# Excerpted text start
Rachelle Croft:  We actually were able to film a little bit.

Kelsey Soule:  Okay.

Taylor Pawley:  So, actually, you’ll see an episode on that come out with Expedition Overland. I believe it will be episode eight. So, we had our own GoPros in the car.

Kelsey Soule:  Okay.

Taylor Pawley:  So, we were allowed to do some filming ourselves, which we did.

Kelsey Soule:  So, if … and we can plug where people can find Expedition Overload or-

Tyler Litchenberger:  Overland.

Kelsey Soule:  Overland.

Tyler Litchenberger:  Mm-hmm [affirmative].

Kelsey Soule:  … at the end. But can you tell us … you guys went through Nevada and California, right? Can you tell us a little bit about, like, what that looks like, and then some … some like roadblocks, maybe physically or mentally, whatever that you ran into along the way?

Rachelle Croft:  Yeah, sure. I’ll let you take lead on that one.

Taylor Pawley:  Cool. Yeah. We had a really incredible course this year. One thing that Emily does is she makes sure each year is different than the last. We don’t know what the route will be when we, you know, are going into it. And then, when we leave at the end of our route, we don’t know what next year is going to be.

So, it’s pretty exciting that first day to hear her say things like, “Okay, it’s been four years. And now, we’re finally gonna go through Death Valley.” So, we got to see a lot of Death Valley, which was really cool. Some places that, you know, they don’t give permits to everybody for stuff like this. So, it’s … it was pretty incredible. We drove through … we drove to the Big Dune, which is in kind of Central Nevada on the California border, I believe. Gosh, it’s hard when you’re looking at a 200,000-scale map to know exactly where you are in the world. You, kind of, only have your perspective of that, just that tiny area.

Tyler Litchenberger:  Right.

Taylor Pawley:  So, I hope I’m right. I know it’s like maybe 200 miles, maybe 300 miles more so than Vegas. So … but that was a really cool spot, the Big Dune, and that’s one of those, like you said, a roadblock. Dune driving is a big part of what they do in this rally. So, they’ll always give us a dune day, kind of middle of the … of the rally, and then at the very end as well. We always start in Lake Tahoe and end in Glamis Sand Dunes, right on the Mexico border.

So, when we get to those sand dunes, they’re the largest in North America. And I hope I’m getting that fact right, but I’m pretty sure it’s the largest in North America, and they are intense. So, we do a full day of driving in those dunes. And that’s where somebody like Rachelle, who has a lot of experience dune driving and is an exceptionally good driver regularly, she really excels, and a lot of vehicles and a lot of people have a lot of trouble.

Kelsey Soule:  So, a lot of people probably have never been to these dunes. When you say it’s intense driving, obviously, you know it’s like a desert-like atmosphere, but like how … if you could guess, like how tall are-

Tyler Litchenberger:  How high are you going up? Yeah.

Kelsey Soule:  How high? I’m just trying to figure it, like put a mental picture with what you guys are doing.
# Excerpted text end
What to work on:
a: In the rows, rename "computer-use agent" to "desktop assistant" between the line holding "The height and width of the screenshot is (863, 416)." and the end of the rows, inclusive. Give those lines again with nothing else changed.
b: Continue the rally transcript from the point where it stops.
The rows below are unrelated to the rally transcript.
# Records for processing start
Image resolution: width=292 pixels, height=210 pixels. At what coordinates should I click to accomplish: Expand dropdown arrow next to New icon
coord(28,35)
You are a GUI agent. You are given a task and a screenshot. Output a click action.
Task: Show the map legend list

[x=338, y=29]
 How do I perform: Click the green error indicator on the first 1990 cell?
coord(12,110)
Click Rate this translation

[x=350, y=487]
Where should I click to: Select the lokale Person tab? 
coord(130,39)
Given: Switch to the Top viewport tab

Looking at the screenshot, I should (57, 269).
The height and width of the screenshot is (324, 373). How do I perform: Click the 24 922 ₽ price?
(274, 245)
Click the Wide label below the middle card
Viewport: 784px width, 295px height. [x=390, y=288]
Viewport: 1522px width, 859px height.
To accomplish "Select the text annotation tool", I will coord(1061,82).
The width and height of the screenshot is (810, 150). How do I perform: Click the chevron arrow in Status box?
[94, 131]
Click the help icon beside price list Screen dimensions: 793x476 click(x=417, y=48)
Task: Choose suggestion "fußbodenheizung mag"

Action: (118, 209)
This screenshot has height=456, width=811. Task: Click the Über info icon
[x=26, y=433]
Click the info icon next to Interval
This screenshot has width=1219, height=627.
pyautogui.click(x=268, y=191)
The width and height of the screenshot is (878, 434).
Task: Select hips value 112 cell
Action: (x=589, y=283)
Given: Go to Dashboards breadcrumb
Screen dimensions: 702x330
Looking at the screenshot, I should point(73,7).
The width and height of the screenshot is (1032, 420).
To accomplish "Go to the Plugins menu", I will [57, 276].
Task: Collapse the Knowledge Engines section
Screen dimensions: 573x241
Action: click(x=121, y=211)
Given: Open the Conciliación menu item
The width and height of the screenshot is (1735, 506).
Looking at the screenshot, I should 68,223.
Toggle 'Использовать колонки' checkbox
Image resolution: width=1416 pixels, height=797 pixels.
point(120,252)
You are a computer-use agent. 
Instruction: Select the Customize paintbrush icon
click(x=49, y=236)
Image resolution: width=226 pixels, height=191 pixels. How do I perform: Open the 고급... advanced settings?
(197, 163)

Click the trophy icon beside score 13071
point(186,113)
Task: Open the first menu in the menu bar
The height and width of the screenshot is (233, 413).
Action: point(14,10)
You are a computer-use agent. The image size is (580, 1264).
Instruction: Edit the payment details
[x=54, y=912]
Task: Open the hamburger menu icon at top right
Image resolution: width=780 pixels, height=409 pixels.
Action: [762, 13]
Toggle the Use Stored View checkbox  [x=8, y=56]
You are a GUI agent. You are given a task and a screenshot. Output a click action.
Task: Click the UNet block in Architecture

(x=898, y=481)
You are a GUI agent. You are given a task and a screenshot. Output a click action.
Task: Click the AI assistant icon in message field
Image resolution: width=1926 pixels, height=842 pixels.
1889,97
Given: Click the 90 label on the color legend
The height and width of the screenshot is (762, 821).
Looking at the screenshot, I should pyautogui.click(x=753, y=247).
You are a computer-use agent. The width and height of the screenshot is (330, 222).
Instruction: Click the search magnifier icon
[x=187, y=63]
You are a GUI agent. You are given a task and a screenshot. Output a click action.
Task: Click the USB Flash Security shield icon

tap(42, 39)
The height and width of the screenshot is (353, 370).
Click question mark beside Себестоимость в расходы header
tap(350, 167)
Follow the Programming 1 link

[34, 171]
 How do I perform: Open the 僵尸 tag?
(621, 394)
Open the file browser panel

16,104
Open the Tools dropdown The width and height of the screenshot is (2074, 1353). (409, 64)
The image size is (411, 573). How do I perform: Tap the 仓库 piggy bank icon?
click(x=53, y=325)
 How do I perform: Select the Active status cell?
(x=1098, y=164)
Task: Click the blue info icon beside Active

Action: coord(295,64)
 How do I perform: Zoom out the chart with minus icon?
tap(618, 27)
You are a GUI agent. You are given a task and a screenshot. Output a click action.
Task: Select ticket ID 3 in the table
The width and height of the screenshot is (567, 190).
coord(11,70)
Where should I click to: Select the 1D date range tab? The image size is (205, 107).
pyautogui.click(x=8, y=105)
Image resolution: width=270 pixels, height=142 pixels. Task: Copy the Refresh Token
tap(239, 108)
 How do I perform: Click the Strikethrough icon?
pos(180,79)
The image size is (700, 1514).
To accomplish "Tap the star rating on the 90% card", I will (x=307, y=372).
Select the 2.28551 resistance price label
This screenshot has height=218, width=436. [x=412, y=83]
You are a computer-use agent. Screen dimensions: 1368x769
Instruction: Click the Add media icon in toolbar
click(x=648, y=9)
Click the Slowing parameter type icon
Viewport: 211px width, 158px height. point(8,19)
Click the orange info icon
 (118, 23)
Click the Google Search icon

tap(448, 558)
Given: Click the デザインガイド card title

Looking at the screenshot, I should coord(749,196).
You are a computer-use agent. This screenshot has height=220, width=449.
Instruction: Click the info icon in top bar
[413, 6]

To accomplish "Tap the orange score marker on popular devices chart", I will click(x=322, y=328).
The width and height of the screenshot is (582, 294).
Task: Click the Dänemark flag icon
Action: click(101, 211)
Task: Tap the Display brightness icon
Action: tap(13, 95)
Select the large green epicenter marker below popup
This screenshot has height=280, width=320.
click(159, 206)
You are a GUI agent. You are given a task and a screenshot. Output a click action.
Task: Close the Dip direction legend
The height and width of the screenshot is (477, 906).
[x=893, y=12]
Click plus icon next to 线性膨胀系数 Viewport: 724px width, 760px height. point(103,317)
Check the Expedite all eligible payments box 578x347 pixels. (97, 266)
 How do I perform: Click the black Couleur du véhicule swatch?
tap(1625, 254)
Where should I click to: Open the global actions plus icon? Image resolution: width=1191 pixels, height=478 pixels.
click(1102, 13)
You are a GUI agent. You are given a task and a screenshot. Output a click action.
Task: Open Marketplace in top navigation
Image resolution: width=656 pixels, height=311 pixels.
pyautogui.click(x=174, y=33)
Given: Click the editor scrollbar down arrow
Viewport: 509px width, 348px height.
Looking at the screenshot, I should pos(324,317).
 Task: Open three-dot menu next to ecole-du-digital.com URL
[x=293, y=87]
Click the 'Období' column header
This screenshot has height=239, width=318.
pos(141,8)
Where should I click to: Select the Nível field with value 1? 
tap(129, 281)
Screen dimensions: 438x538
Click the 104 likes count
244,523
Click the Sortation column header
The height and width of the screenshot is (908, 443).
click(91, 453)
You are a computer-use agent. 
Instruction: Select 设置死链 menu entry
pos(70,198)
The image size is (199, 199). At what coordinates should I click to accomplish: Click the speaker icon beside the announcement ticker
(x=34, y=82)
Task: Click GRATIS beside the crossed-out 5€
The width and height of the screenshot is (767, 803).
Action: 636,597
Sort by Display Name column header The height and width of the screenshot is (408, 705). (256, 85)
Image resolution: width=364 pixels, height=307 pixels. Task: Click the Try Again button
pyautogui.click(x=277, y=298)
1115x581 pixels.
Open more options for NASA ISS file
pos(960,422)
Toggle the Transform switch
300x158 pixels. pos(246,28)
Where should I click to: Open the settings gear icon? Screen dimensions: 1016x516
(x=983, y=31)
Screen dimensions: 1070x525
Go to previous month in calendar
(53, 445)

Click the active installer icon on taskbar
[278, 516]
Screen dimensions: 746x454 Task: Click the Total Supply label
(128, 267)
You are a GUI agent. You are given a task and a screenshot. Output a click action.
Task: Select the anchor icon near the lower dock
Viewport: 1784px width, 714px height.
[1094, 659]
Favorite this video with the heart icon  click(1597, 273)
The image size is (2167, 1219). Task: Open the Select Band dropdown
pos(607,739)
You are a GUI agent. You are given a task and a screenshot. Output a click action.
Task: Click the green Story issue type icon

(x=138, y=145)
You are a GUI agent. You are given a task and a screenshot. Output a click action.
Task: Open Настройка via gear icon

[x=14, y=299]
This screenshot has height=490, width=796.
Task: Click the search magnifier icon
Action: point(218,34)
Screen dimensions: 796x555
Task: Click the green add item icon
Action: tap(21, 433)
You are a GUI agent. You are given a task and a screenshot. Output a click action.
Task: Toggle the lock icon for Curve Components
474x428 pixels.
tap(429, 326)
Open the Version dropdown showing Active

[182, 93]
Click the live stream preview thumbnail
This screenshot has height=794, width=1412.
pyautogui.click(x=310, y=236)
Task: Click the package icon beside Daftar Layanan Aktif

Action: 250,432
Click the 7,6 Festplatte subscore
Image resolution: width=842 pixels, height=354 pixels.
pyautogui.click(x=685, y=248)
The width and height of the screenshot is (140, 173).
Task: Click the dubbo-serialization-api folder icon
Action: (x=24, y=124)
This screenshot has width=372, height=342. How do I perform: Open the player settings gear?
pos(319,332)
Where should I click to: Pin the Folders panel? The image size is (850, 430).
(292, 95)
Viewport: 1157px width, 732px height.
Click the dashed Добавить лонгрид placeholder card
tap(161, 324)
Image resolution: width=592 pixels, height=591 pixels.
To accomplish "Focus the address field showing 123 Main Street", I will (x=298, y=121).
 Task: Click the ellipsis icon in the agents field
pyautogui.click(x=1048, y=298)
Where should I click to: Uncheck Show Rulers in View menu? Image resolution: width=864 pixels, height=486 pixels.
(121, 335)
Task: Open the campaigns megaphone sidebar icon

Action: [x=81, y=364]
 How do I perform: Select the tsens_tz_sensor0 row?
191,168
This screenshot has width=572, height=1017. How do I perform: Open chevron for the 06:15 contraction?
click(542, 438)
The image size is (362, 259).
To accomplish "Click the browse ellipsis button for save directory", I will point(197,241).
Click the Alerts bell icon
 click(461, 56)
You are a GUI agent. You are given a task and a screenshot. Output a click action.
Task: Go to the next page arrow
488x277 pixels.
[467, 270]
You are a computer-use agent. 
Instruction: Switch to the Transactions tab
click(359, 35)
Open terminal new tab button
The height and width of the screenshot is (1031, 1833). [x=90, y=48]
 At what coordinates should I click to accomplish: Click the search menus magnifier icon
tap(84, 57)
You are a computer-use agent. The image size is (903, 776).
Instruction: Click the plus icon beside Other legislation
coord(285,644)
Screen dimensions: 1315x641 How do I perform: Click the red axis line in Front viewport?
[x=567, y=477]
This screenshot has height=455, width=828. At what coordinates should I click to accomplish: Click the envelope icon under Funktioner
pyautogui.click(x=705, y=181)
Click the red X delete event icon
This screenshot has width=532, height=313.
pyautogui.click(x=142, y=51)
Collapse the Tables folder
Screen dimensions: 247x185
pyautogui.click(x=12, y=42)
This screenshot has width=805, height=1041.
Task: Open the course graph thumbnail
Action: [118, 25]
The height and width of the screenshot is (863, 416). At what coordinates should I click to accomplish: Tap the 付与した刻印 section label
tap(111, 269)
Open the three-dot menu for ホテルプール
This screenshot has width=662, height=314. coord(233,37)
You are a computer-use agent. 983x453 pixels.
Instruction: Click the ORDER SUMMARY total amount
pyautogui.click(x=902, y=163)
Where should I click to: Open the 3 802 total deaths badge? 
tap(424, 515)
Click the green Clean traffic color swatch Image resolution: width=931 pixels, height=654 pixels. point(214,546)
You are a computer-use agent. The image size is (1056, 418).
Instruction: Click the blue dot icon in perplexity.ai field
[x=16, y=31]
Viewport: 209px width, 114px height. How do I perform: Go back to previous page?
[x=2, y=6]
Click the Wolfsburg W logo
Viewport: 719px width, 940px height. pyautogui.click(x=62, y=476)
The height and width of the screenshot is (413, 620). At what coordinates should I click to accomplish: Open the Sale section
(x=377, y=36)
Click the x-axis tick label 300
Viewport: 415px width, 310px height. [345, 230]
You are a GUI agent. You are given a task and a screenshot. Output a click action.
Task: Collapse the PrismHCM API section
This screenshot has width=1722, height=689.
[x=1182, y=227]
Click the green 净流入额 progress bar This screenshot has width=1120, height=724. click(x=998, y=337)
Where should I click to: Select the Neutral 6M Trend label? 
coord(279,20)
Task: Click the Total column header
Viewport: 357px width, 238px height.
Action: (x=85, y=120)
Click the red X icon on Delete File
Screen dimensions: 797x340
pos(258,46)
# Records for processing end
The answers:
a:
The height and width of the screenshot is (863, 416). At what coordinates should I click to accomplish: Tap the 付与した刻印 section label
tap(111, 269)
Open the three-dot menu for ホテルプール
This screenshot has width=662, height=314. coord(233,37)
You are a desktop assistant. 983x453 pixels.
Instruction: Click the ORDER SUMMARY total amount
pyautogui.click(x=902, y=163)
Where should I click to: Open the 3 802 total deaths badge? 
tap(424, 515)
Click the green Clean traffic color swatch Image resolution: width=931 pixels, height=654 pixels. point(214,546)
You are a desktop assistant. The image size is (1056, 418).
Instruction: Click the blue dot icon in perplexity.ai field
[x=16, y=31]
Viewport: 209px width, 114px height. How do I perform: Go back to previous page?
[x=2, y=6]
Click the Wolfsburg W logo
Viewport: 719px width, 940px height. pyautogui.click(x=62, y=476)
The height and width of the screenshot is (413, 620). At what coordinates should I click to accomplish: Open the Sale section
(x=377, y=36)
Click the x-axis tick label 300
Viewport: 415px width, 310px height. [345, 230]
You are a GUI agent. You are given a task and a screenshot. Output a click action.
Task: Collapse the PrismHCM API section
This screenshot has width=1722, height=689.
[x=1182, y=227]
Click the green 净流入额 progress bar This screenshot has width=1120, height=724. click(x=998, y=337)
Where should I click to: Select the Neutral 6M Trend label? 
coord(279,20)
Task: Click the Total column header
Viewport: 357px width, 238px height.
Action: (x=85, y=120)
Click the red X icon on Delete File
Screen dimensions: 797x340
pos(258,46)

b:
Rachelle Croft:  Oh man. I think the best way to describe that is that they actually show up on the map, and there’s some peaks that are so high, you can navigate off of them ’cause they don’t change. As far as height-wise goes, man, I’m so bad at this. Maybe … I don’t know. Taylor, what do you say? 500 to … 500 to 1000 feet.

Kelsey Soule:  Oh, wow.

Rachelle Croft:  … above this?

Taylor Pawley:  Yeah. I would say there are some in the center that are that tall. If you guys … your listeners will probably recognize the first … the new set of Star Wars movies was filmed there. I’m blanking on the name. I think that was-

Tyler Litchenberger:  The Rise of Skywalker?

Taylor Pawley:  … Force Awakened, that one

Tyler Litchenberger:  Oh, Force Awakened, okay.

Taylor Pawley:  … was at the dunes, so.

Kelsey Soule:  Wow.

Rachelle Croft:  Yeah. And the hard-

Taylor Pawley:  So that-

Tyler Litchenberger:  I thought you were going to say like 40 feet.

Kelsey Soule:  Me too. I thought it was like bumps.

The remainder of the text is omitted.